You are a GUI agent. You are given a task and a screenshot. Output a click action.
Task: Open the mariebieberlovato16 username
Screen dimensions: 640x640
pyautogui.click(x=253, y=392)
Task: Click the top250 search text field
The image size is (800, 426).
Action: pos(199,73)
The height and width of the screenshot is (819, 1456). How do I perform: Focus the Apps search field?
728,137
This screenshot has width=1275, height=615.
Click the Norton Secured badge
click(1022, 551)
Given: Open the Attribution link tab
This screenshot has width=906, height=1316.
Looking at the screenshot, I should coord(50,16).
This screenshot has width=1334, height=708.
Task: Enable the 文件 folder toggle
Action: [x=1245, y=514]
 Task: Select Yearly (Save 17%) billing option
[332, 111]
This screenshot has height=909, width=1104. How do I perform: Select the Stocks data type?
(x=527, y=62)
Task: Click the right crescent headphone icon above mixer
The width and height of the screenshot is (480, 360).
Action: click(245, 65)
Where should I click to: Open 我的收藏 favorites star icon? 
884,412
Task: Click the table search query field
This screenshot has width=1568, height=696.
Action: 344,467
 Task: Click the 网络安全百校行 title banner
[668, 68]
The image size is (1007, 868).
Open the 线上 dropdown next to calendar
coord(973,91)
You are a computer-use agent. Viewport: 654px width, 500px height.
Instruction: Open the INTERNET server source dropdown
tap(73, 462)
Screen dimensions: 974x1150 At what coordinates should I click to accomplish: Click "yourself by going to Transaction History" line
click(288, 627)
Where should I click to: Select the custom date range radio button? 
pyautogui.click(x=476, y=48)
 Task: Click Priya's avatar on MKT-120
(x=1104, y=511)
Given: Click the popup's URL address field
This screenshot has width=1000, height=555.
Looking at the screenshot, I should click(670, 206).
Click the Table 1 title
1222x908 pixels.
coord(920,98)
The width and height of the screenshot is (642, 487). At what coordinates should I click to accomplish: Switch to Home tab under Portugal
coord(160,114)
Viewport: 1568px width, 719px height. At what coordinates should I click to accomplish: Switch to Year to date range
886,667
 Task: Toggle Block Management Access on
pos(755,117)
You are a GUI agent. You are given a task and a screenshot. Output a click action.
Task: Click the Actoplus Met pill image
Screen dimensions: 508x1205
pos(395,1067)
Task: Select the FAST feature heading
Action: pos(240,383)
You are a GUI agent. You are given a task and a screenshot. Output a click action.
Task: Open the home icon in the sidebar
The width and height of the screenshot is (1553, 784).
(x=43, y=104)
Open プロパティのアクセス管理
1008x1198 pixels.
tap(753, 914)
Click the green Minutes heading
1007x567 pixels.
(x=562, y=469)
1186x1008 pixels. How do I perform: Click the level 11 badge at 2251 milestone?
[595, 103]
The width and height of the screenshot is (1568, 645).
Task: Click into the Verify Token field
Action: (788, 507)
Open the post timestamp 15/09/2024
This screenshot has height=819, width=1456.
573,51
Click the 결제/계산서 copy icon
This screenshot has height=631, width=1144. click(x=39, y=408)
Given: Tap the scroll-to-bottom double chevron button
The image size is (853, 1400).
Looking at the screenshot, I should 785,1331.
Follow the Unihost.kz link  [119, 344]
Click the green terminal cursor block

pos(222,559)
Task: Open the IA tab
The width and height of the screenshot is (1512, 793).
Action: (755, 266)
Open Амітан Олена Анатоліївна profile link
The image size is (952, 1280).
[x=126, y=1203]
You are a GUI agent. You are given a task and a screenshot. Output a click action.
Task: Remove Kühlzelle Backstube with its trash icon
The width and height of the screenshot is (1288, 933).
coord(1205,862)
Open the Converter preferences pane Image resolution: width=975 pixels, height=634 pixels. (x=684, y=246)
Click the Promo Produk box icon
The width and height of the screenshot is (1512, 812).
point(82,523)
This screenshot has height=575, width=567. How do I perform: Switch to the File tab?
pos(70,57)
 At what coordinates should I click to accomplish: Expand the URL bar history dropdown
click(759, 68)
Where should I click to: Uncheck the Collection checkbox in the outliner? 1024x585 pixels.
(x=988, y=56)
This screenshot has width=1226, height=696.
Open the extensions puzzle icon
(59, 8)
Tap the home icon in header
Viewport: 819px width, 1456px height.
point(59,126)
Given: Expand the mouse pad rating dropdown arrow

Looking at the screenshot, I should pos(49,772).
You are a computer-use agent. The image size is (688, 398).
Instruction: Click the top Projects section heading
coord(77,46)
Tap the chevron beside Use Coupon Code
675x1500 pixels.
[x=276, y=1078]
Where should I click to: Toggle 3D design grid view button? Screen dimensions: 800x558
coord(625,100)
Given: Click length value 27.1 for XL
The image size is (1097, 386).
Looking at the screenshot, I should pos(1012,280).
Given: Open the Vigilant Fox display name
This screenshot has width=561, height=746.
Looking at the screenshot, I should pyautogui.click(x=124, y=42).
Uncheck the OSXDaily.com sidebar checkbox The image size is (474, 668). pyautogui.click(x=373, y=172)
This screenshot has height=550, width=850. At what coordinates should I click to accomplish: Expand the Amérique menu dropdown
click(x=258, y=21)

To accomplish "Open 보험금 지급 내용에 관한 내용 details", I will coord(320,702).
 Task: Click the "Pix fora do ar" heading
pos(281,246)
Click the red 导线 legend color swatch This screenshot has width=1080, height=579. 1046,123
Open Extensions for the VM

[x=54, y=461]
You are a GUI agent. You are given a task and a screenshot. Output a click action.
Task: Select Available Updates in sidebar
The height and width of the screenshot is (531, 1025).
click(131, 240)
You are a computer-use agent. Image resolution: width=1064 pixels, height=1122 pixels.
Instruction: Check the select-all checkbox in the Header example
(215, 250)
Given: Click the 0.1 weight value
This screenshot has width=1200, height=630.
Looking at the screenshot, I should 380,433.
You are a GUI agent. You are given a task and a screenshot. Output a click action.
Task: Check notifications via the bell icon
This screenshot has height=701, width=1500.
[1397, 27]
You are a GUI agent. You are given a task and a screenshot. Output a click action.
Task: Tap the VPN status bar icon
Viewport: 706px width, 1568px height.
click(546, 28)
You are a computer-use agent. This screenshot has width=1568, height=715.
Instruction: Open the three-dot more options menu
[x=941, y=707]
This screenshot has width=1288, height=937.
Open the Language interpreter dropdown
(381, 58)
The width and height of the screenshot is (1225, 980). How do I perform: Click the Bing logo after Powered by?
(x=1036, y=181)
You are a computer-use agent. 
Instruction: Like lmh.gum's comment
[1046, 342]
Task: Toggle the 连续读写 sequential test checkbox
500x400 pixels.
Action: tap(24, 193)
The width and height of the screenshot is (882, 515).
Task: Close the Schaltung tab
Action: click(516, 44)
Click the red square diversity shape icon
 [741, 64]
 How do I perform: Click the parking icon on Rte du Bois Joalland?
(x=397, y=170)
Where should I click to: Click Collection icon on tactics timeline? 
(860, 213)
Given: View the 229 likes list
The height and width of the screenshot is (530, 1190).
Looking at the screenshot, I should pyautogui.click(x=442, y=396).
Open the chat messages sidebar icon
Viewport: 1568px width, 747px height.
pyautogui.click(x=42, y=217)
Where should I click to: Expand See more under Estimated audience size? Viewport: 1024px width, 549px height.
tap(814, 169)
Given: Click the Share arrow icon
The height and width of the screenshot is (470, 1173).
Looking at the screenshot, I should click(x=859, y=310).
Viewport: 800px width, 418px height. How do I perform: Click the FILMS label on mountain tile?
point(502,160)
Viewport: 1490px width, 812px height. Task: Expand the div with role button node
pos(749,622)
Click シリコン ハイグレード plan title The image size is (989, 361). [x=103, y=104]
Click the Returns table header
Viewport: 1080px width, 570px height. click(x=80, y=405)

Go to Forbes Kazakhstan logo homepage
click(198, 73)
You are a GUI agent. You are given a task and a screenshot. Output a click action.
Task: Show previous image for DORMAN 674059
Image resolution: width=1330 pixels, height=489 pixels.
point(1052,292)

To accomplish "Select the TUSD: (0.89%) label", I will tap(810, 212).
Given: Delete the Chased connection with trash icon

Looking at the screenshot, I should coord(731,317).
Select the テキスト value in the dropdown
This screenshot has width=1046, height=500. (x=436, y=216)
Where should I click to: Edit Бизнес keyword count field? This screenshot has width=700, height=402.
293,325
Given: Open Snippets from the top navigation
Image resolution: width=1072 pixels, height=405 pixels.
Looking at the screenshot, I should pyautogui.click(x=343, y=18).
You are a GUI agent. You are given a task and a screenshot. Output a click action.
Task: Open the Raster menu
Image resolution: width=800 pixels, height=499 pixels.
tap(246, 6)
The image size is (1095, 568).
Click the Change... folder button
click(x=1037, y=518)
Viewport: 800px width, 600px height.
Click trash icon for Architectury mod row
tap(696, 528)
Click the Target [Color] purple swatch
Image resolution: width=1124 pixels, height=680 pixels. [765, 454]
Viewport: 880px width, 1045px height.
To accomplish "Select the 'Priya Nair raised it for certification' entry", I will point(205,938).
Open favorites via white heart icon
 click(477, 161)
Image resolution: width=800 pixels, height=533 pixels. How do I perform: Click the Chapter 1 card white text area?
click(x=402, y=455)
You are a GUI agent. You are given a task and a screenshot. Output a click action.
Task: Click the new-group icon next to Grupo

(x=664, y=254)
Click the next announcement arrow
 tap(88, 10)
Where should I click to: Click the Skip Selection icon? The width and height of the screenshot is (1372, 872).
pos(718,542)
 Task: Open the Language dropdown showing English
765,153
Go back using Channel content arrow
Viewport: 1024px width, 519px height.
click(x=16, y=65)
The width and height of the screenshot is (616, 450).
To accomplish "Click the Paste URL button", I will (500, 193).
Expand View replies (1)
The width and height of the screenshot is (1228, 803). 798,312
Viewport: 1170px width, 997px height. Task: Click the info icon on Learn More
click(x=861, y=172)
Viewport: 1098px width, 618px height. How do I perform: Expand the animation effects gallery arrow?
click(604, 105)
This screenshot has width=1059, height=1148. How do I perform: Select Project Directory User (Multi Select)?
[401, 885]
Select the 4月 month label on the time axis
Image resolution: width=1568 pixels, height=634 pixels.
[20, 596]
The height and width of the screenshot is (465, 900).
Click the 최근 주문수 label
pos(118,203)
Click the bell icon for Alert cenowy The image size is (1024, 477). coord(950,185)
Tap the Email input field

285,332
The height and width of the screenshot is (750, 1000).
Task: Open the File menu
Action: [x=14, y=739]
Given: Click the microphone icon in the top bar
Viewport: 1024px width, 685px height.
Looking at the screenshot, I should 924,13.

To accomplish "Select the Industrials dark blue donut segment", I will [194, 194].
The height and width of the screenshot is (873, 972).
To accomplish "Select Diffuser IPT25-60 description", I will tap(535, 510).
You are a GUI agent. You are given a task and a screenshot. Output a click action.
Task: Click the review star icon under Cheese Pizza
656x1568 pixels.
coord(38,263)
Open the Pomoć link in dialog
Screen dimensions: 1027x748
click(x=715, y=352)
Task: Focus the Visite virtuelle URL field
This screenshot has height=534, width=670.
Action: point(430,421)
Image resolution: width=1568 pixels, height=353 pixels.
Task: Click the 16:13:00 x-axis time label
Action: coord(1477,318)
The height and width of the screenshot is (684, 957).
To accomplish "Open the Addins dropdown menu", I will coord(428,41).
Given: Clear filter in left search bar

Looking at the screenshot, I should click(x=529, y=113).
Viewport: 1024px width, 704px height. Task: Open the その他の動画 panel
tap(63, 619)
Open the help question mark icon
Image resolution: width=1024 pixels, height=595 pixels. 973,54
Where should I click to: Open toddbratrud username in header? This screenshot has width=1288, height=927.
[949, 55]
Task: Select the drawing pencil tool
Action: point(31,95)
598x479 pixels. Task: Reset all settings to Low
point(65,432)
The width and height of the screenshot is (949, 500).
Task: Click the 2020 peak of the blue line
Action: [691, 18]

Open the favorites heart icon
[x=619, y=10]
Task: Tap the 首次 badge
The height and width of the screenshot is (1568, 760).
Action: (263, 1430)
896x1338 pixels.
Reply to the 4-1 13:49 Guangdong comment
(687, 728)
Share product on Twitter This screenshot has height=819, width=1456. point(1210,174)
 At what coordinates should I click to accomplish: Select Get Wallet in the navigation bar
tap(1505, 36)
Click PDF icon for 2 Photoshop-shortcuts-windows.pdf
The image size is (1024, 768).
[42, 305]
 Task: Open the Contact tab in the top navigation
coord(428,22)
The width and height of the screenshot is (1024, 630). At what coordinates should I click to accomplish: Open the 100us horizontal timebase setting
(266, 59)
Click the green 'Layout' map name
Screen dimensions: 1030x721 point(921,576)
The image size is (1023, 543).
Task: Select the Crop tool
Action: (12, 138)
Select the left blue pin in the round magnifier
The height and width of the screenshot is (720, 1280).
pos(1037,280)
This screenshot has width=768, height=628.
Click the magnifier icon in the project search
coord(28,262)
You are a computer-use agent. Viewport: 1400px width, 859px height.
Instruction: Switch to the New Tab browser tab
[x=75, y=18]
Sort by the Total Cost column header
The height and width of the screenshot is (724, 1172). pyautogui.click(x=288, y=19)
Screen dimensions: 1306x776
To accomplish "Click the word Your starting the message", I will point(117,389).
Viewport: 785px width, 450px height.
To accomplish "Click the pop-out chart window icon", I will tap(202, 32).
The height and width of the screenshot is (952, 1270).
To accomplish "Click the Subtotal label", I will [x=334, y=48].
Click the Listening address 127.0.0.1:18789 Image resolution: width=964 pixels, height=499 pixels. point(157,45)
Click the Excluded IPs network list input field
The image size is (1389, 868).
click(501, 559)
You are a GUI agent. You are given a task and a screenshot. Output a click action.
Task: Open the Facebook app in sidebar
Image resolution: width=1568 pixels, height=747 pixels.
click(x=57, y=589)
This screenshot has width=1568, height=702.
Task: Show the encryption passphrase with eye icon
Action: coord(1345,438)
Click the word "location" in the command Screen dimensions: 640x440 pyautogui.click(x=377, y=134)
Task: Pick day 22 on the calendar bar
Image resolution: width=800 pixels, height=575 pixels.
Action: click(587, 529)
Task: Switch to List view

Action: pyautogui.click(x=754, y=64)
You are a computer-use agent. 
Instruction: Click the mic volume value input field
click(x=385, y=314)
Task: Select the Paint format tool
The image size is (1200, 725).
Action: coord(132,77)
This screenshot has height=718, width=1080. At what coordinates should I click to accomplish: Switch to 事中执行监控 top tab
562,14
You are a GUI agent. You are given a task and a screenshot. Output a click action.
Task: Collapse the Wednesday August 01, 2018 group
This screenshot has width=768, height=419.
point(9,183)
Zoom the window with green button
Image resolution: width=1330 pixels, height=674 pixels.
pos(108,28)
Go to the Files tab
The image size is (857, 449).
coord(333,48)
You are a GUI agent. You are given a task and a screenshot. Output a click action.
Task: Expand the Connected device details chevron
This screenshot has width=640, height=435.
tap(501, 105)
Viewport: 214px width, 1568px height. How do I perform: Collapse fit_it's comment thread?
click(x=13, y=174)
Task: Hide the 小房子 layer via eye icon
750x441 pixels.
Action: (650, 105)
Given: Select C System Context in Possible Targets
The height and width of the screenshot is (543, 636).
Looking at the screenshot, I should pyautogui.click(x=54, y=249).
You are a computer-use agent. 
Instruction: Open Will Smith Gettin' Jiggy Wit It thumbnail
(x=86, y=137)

────────────────────────────────────────

Task requirements: Each line in the entries above, starting at the line with "Task: Click the table search query field" and ending at the line with "Given: Click the popup's URL address field", is to be printed exactly, and only those lines.

Result:
Task: Click the table search query field
This screenshot has width=1568, height=696.
Action: 344,467
 Task: Click the 网络安全百校行 title banner
[668, 68]
The image size is (1007, 868).
Open the 线上 dropdown next to calendar
coord(973,91)
You are a computer-use agent. Viewport: 654px width, 500px height.
Instruction: Open the INTERNET server source dropdown
tap(73, 462)
Screen dimensions: 974x1150 At what coordinates should I click to accomplish: Click "yourself by going to Transaction History" line
click(288, 627)
Where should I click to: Select the custom date range radio button? 
pyautogui.click(x=476, y=48)
 Task: Click Priya's avatar on MKT-120
(x=1104, y=511)
Given: Click the popup's URL address field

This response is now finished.